WORK TO COMPLETE:
In the forum post on building bench press strength, which lift does the writer say the flat bench lagged behind most noticeably?

TEXT:

When you add volume, you don't just impact a single muscle or muscle group. This increases the load on the entire body. Now, in my program description linked in the TOC (
http://www.elitefitness.com/forum/showpost.php?p=4764723&postcount=381) I do say that for more advanced trainees you can transition the 1x5 to 5x5. Doing it for chest is going to be less taxing than doing it for the entire slew of exercises (thinking the squat mainly and then adding in 5x5 for the rows) so it's something to consider just doing one.
All that said, you really should have a good foundation first and you can't do this midway through the program because it screws with the volume a bit. Your strength is obviously increasing pretty quickly, it's tough to make an argument that you require more volume when your bench is shooting up like this. The issue you are having with your chest is that the flat bench was not a core lift and lagged some of your other work, most noticably your dip. So when you dropped everything and went with a program that focused heavily on bench, even though you are getting better fast, you've had to take a step backward. I gave a pretty detailed analysis here:
http://www.elitefitness.com/forum/showpost.php?p=4870667&postcount=478
This will resolve itself fairly quickly but like I said, it's really hard to make the case that you require more volume when your bench is shooting up like that in 3 weeks - something is obviously working and working well. The strength increase is all you can control, size will come with strength and increased capacity over a decent rep/set range. You are doing that now but you are paying the price for having a weak realtive bench and over-relying on the dip. I guess you could have run this cycle with dips and not bench but you can't do less than bodyweight so it causes issues and it's not as good of a movement IMO but that's not too important.
My best advice is to be patient, don't screw with it and finish it out. You'll have a solid bench at that point. Run a 4 week program and incorporate your dips or whatever (you'll find a lot more parity between your dip and bench power after this cycle) then step back into a longer foundation style program like this one and work hard for a period.

DATA EXTRACT:

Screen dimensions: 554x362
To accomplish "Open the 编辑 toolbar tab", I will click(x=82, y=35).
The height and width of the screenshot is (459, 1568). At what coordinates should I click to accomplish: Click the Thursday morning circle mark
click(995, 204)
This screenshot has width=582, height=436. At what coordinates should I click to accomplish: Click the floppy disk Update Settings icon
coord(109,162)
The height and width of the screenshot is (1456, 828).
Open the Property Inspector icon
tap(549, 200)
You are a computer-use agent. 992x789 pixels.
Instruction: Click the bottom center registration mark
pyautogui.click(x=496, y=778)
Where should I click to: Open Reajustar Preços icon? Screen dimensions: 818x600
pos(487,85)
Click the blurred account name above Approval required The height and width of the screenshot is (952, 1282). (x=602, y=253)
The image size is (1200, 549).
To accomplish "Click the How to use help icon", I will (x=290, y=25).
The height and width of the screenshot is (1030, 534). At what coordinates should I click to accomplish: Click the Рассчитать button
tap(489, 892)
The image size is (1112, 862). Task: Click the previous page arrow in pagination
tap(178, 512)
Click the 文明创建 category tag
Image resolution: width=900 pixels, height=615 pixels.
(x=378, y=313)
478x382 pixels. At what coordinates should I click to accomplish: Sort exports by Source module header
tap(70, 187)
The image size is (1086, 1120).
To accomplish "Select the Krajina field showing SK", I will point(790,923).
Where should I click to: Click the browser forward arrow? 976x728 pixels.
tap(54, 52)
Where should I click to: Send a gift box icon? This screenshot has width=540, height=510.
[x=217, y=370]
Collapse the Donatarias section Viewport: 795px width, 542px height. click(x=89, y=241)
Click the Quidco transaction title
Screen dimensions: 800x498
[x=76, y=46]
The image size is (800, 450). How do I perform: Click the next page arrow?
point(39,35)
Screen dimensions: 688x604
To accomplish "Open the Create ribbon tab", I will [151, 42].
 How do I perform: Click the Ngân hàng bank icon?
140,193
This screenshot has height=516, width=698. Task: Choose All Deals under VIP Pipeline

ANSWER SECTION:
The dip.